Kelly Industrial Ltd v CCMA & Others (JR 1237/13 [2015] ZALCJHB 12 (21 January 2015)

Principle:

  1. An agency arrangement in terms of which the labour broker undertakes to place employees and assign them work, but pending these attempts the employees will not receive remuneration and benefits and should not expect that the employer will provide work, offends the principle of security of employment and goes against the very notion and definition of an employment relationship where an employer provides work to an employee who renders services and is entitled to remuneration.
  2. When reviewing a jurisdictional fact, the Sidumo test of whether the finding of the arbitrator was one which no reasonable arbitrator could on the evidence arrive at, is not applicable.
Facts:

Kelly Industrial is a labour broker that places its employees with clients on a temporary basis at various sites. The ten employees in question were assigned by Kelly Industrial as general workers with KEC International at one of its operations in June 2012, on limited duration contracts. In March 2013 they received written notice from Kelly Industrial that their assignment at this particular project was to end. They were paid two week's remuneration in lieu of notice and accrued leave, and provided with UIF claim forms.

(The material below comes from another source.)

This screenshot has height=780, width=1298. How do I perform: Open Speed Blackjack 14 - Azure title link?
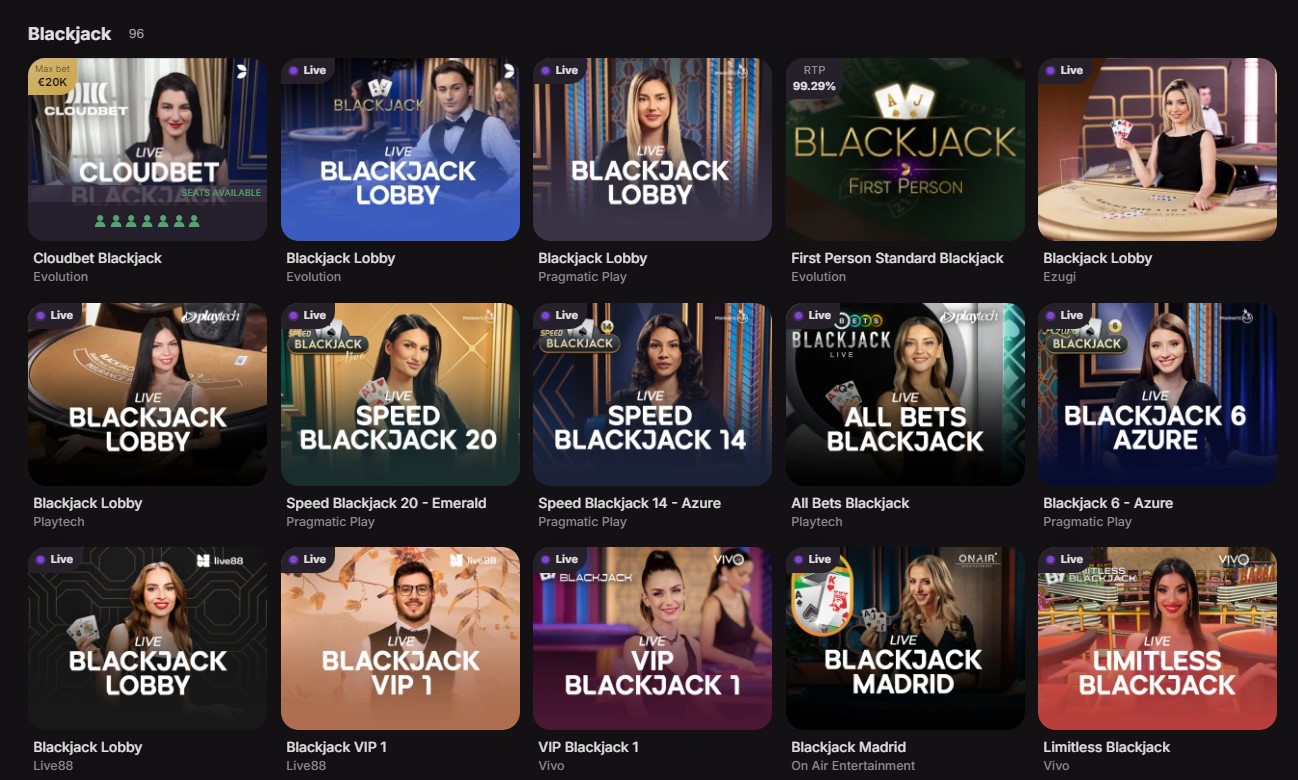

The employees referred an unfair dismissal dispute to the CCMA. They submitted they were employed for the duration of the project and not only for an assignment period, and that the project had not come to an end when their assignment with the client ended. The employer's case was hampered by the fact that the sole witness it called had no direct knowledge of the facts in question, and his evidence was largely hearsay. But in essence, the employer claimed at arbitration that whilst these employees' assignments had come to an end, this had no effect on their employment relationship with the company. This continued on the basis that whilst they were not placed on an assignment, they would receive no remuneration / benefits and with no expectation of immediately being placed elsewhere.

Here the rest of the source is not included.